§ WORK ORDER
Each entry needs to be duplicated exactly.

_ _ _

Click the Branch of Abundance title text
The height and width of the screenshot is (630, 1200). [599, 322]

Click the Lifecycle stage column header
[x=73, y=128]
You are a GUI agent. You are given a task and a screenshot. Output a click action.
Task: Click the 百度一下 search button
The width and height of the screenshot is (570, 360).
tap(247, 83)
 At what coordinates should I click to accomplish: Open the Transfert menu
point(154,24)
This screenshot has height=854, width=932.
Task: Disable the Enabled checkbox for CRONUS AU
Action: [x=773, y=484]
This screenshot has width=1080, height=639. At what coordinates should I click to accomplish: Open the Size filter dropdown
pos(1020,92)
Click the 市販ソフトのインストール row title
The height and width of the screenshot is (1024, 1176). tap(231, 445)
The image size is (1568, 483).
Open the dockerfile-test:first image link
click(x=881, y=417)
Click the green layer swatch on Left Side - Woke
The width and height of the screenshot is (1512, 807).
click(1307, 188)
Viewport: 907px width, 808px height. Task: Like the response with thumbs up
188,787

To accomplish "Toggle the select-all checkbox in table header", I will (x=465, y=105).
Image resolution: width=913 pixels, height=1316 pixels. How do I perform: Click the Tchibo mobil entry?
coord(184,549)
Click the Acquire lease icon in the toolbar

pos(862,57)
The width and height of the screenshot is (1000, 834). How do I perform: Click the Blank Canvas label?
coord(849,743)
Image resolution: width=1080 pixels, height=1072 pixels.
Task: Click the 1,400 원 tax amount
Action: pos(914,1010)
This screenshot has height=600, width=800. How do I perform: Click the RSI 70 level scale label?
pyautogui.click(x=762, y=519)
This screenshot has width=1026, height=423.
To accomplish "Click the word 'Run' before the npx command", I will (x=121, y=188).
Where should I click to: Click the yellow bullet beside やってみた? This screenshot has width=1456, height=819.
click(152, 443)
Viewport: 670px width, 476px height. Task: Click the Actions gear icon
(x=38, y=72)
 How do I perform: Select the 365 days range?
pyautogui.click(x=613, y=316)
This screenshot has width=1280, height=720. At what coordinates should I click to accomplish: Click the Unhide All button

_ _ _

§ RESPONSE TO THIS TASK
Click the Branch of Abundance title text
The height and width of the screenshot is (630, 1200). [599, 322]

Click the Lifecycle stage column header
[x=73, y=128]
You are a GUI agent. You are given a task and a screenshot. Output a click action.
Task: Click the 百度一下 search button
The width and height of the screenshot is (570, 360).
tap(247, 83)
 At what coordinates should I click to accomplish: Open the Transfert menu
point(154,24)
This screenshot has height=854, width=932.
Task: Disable the Enabled checkbox for CRONUS AU
Action: [x=773, y=484]
This screenshot has width=1080, height=639. At what coordinates should I click to accomplish: Open the Size filter dropdown
pos(1020,92)
Click the 市販ソフトのインストール row title
The height and width of the screenshot is (1024, 1176). tap(231, 445)
The image size is (1568, 483).
Open the dockerfile-test:first image link
click(x=881, y=417)
Click the green layer swatch on Left Side - Woke
The width and height of the screenshot is (1512, 807).
click(1307, 188)
Viewport: 907px width, 808px height. Task: Like the response with thumbs up
188,787

To accomplish "Toggle the select-all checkbox in table header", I will (x=465, y=105).
Image resolution: width=913 pixels, height=1316 pixels. How do I perform: Click the Tchibo mobil entry?
coord(184,549)
Click the Acquire lease icon in the toolbar

pos(862,57)
The width and height of the screenshot is (1000, 834). How do I perform: Click the Blank Canvas label?
coord(849,743)
Image resolution: width=1080 pixels, height=1072 pixels.
Task: Click the 1,400 원 tax amount
Action: pos(914,1010)
This screenshot has height=600, width=800. How do I perform: Click the RSI 70 level scale label?
pyautogui.click(x=762, y=519)
This screenshot has width=1026, height=423.
To accomplish "Click the word 'Run' before the npx command", I will (x=121, y=188).
Where should I click to: Click the yellow bullet beside やってみた? This screenshot has width=1456, height=819.
click(152, 443)
Viewport: 670px width, 476px height. Task: Click the Actions gear icon
(x=38, y=72)
 How do I perform: Select the 365 days range?
pyautogui.click(x=613, y=316)
This screenshot has width=1280, height=720. At what coordinates should I click to accomplish: Click the Unhide All button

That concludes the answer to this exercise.